**** Texte du document

26/01/2021, Perpignan, France, quotidien des soignants hôpital St Jean secteur Covid-19 et réanimation © Arnaud Le Vu / MiP

Article mis à jour le 13 septembre 2022 à 11:55

Le débat sur l’euthanasie refait surface en France ; principalement orienté sur la liberté individuelle de disposer de son corps et d’être maître de sa vie ou de sa mort. Certains sont pour, d’autres contre. Au-delà du volet éthique et religieux, Made in Perpignan a choisi de laisser la parole à des patients ; ceux qui ont dû ou doivent faire face à cette question et préparer leur mort.

♦ « Vous n’êtes pas encore en état végétatif, eh bien vous sautez d’un pont ! »

Comme beaucoup d’autres, Barbara Lefebvre estime que la loi Leonetti suffit à satisfaire les besoins actuels puisqu’elle interdit l’acharnement thérapeutique. Sur LCI, le 6 avril 2021, l’enseignante et essayiste a déclaré « mais quand on vous annonce une maladie incurable et que vous n’êtes pas encore en état végétatif, eh bien vous sautez d’un pont ! Je veux dire, il y a un moment donné…« . Des propos qui n’ont pas manqué de faire réagir. Pourtant, quelle serait l’alternative à cette proposition ?

Les soins palliatifs ont pour but d’alléger les souffrances du patient afin de lui garantir une meilleure prise en charge. L’objectif n’est pas de guérir mais de préserver jusqu’à la fin la qualité de vie des personnes et de leur entourage. Mais est-ce vraiment la réalité ? Comment les gens meurent en France ? Plus connu sous le pseudo de L’Homme Etoilé, Xavier, un infirmier en soins palliatifs, a décidé à travers ses dessins de raconter son quotidien en tant que soignant dans cette unité de soins.

Xavier affirme que son travail n’est pas « d’empêcher la mort mais de faire en sorte qu’elle se passe le plus sereinement possible ».

26/01/2021, Perpignan, France, quotidien des soignants hôpital St Jean secteur Covid-19 et réanimation © Arnaud Le Vu / MiP

♦ Et cela soulève une autre question : le choix de la mort ne doit-il pas être fait par le patient plutôt que par le médecin ?

********

Exercice 1
Reproduisez le passage de l'article sur l'euthanasie qui commence par « Les soins palliatifs » et se termine par « le médecin ? ».
Exercice 2
Dans l'article sur l'euthanasie, sous quel pseudonyme Xavier, l'infirmier en soins palliatifs, est-il plus connu ?

**** Lignes de données

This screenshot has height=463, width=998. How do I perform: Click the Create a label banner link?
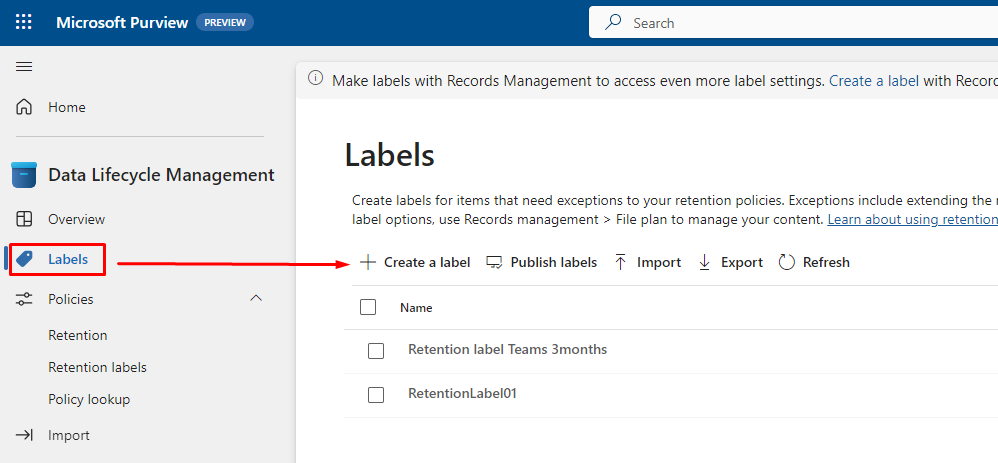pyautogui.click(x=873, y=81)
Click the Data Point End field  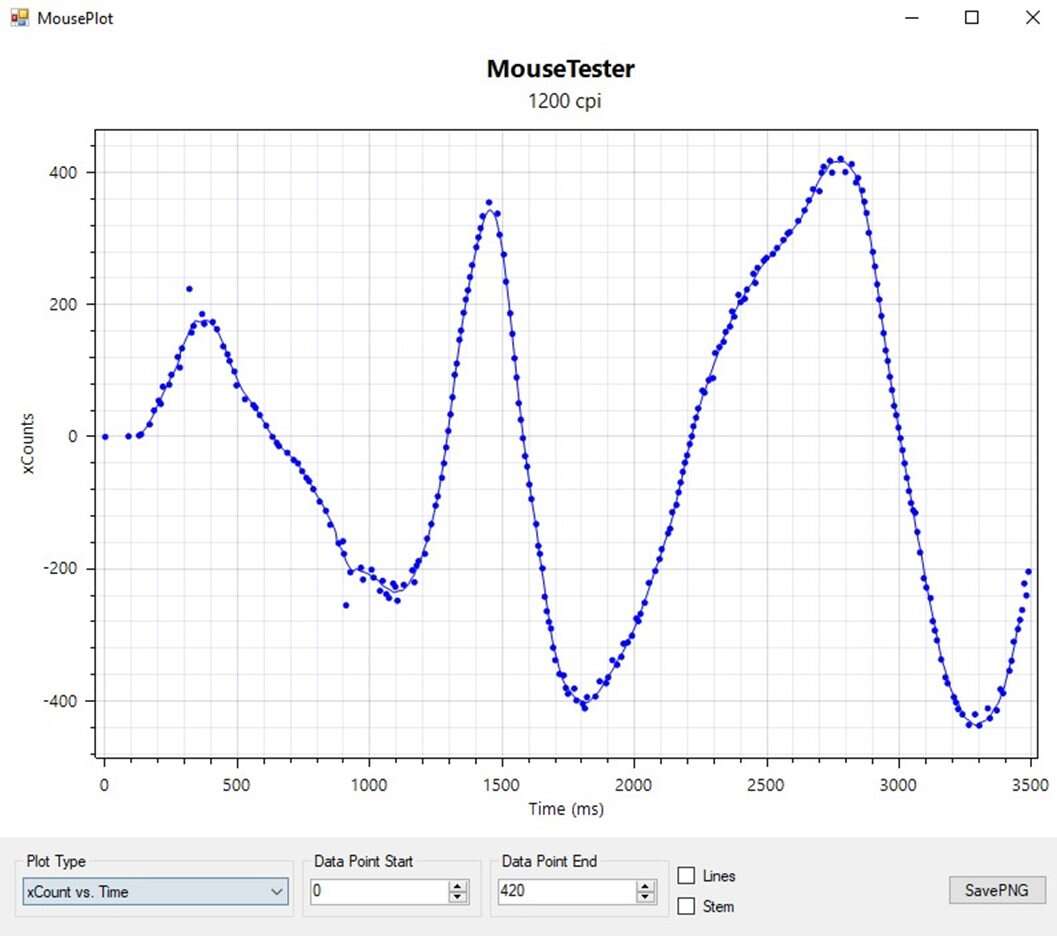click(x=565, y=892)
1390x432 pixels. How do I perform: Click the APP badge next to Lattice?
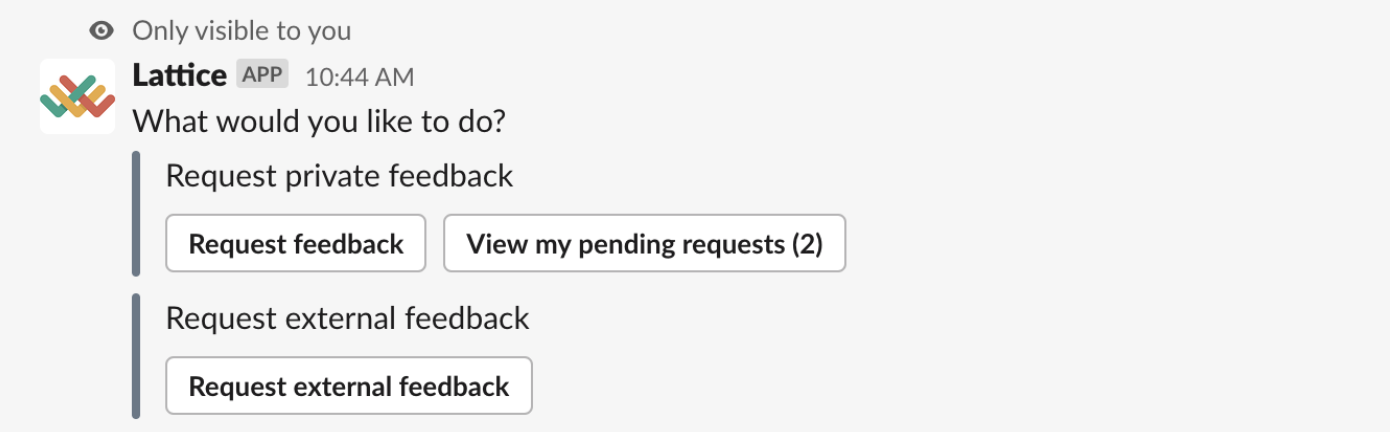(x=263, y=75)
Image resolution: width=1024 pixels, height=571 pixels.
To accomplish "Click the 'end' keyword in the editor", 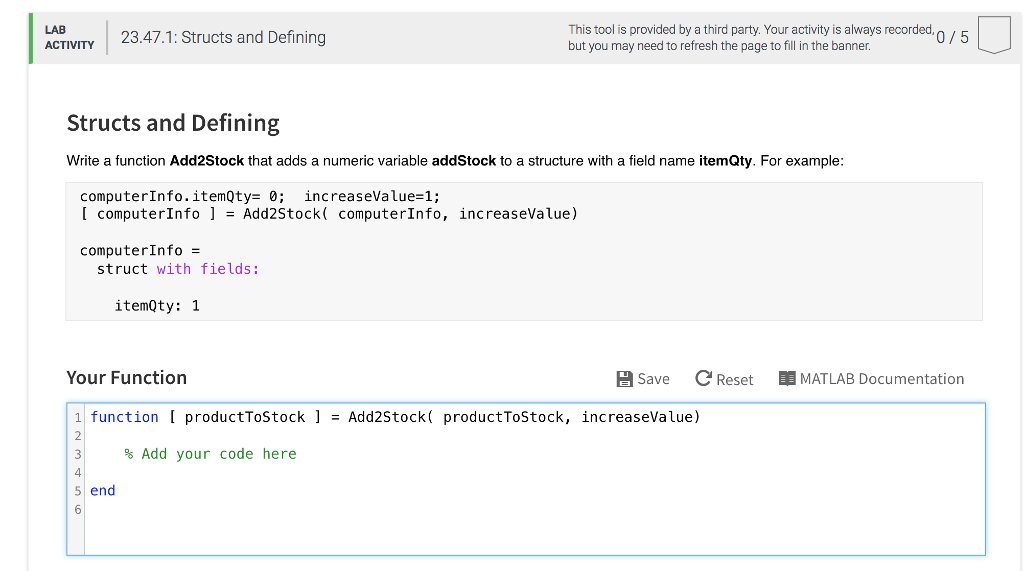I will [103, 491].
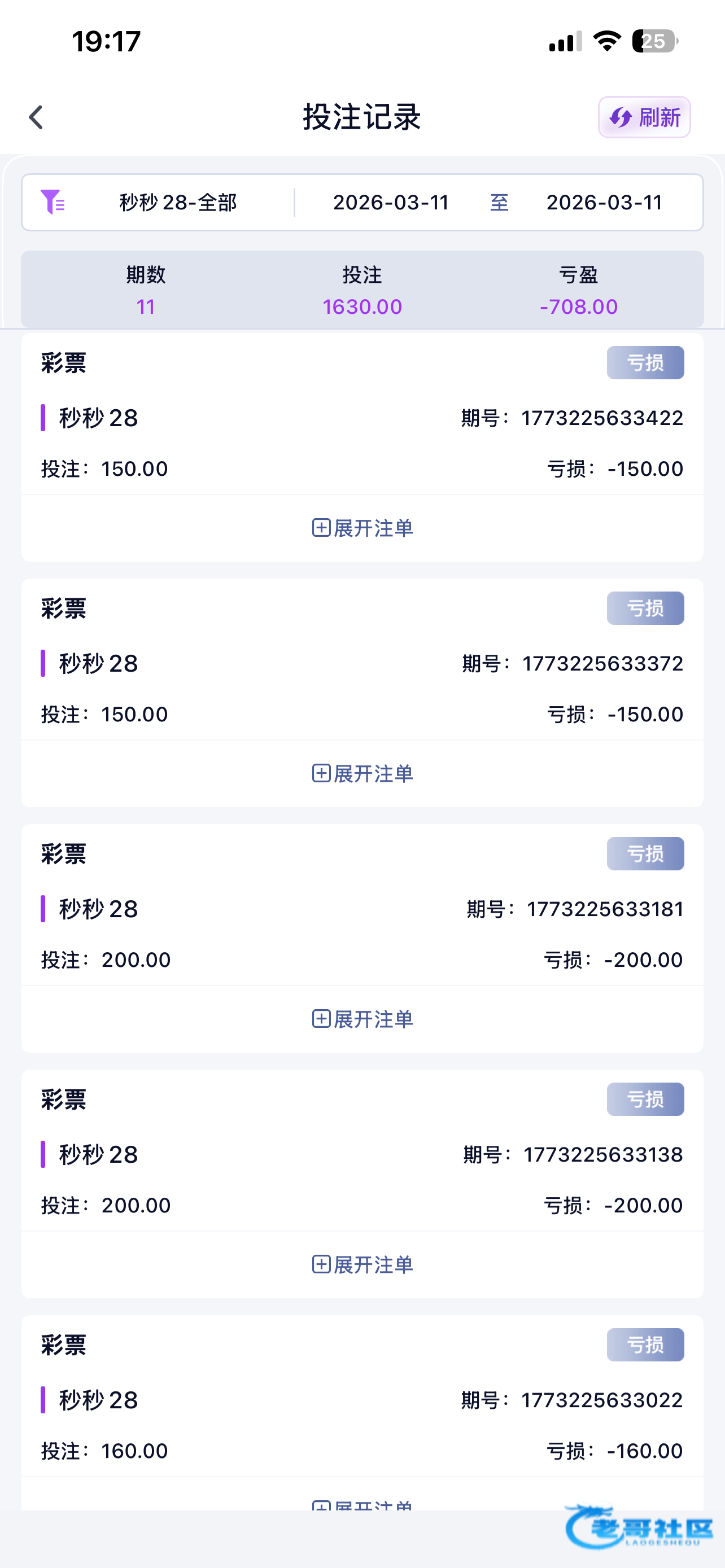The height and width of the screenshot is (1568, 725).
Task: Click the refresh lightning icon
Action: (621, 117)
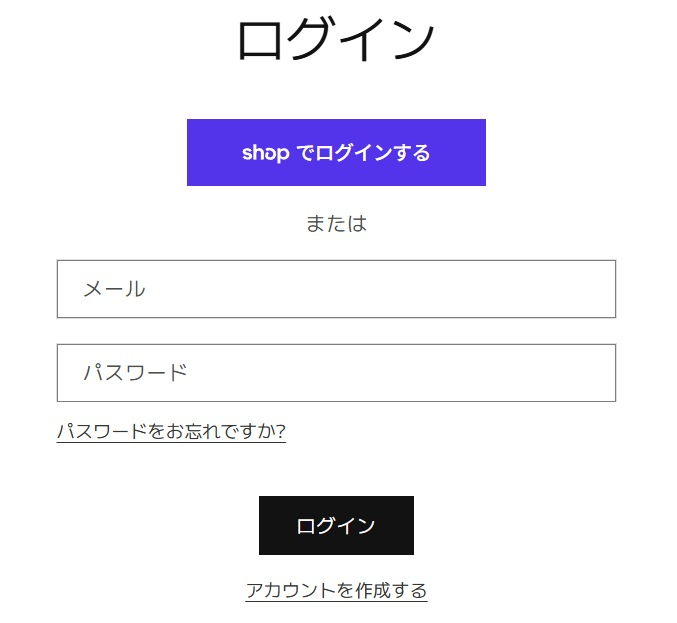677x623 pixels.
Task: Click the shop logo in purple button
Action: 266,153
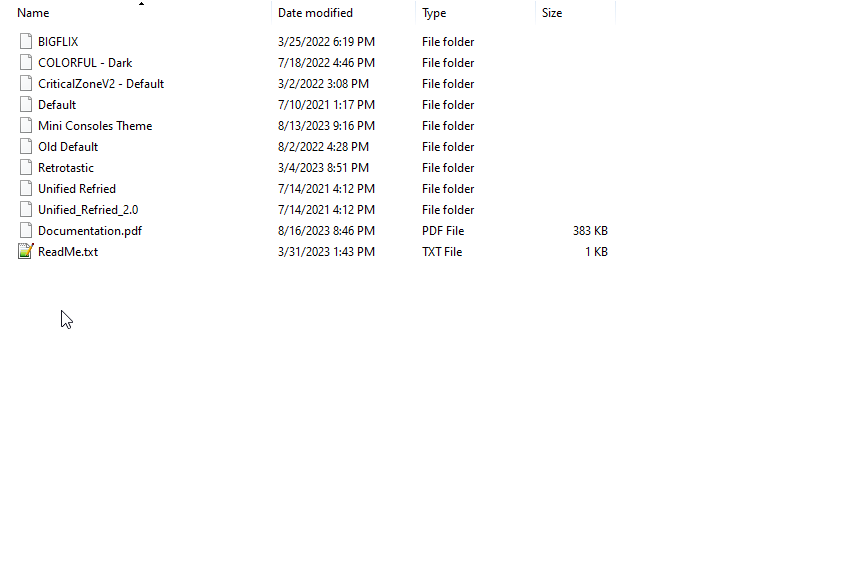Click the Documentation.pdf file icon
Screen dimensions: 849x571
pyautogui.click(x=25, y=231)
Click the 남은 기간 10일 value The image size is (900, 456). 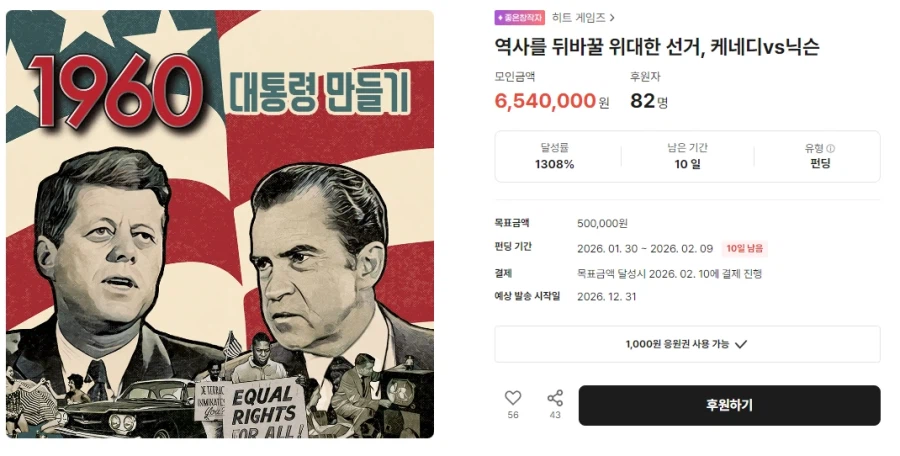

********

Réponse 1
Les soins palliatifs ont pour but d’alléger les souffrances du patient afin de lui garantir une meilleure prise en charge. L’objectif n’est pas de guérir mais de préserver jusqu’à la fin la qualité de vie des personnes et de leur entourage. Mais est-ce vraiment la réalité ? Comment les gens meurent en France ? Plus connu sous le pseudo de L’Homme Etoilé, Xavier, un infirmier en soins palliatifs, a décidé à travers ses dessins de raconter son quotidien en tant que soignant dans cette unité de soins.

Xavier affirme que son travail n’est pas « d’empêcher la mort mais de faire en sorte qu’elle se passe le plus sereinement possible ».

26/01/2021, Perpignan, France, quotidien des soignants hôpital St Jean secteur Covid-19 et réanimation © Arnaud Le Vu / MiP

♦ Et cela soulève une autre question : le choix de la mort ne doit-il pas être fait par le patient plutôt que par le médecin ?

Réponse 2
Sous le pseudonyme de L'Homme Etoilé.